Kira Rudik and US House of Representatives Speaker Nancy Pelosi (working visit to Washington D.C.)
According to World Bank estimates, the losses due to the full-scale war of russia against Ukraine have reached almost $350 billion, which is 1.6 times more than the GDP of our country. Ukraine constantly needs financial support from its partners, but it is logical that the aggressor should pay for what he did. In addition, such a decision will not only be an excruciating blow to russia, but also a huge step forward and a signal to all those who think of attacking and starting wars.

My team and I have been dealing with the issue of the confiscation of russian money for the benefit of Ukraine in recent months. Over the past six months, we have visited more than 20 countries worldwide and negotiated with parliamentarians, experts, lawyers, and financiers regarding the confiscation of russian assets. We believe that the taxpayers of our partners should not pay for the restoration of what was destroyed by putin, the russians should pay for it. Now, according to various estimates, there are about $550 billion of russian assets in the world. Ukraine needs this money.

Canada is the first country to pass a legislative decision on the confiscation of russian assets in favor of Ukraine, and we can already wait for the first tranche of these funds. We expect the adoption of relevant decisions by Great Britain.

We enlist the best financial and legal specialists, who are constantly in contact and exchange experience. We already have the support of Bill Browder, an expert on the confiscation of corrupt assets, the author of the Magnitsky Act, and Nancy Pelosi, the Speaker of the House of Representatives. Their experience and influence on the public and politicians are essential elements for the successful completion of the confiscation of russian money.
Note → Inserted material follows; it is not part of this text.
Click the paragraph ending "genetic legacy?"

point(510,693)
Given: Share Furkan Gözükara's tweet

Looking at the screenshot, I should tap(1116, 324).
There are two parallel processes:

— Development of the legislative part for the transfer of confiscated assets to Ukraine.

— Obtaining political support for such a bill, that is, gathering votes.

Despite the fact that the issue of aid to Ukraine is unifying completely different political forces in all countries, obtaining political support still remains a complex task. This is fair and logical: putin should pay for the crimes himself, not the taxpayers of the partner countries.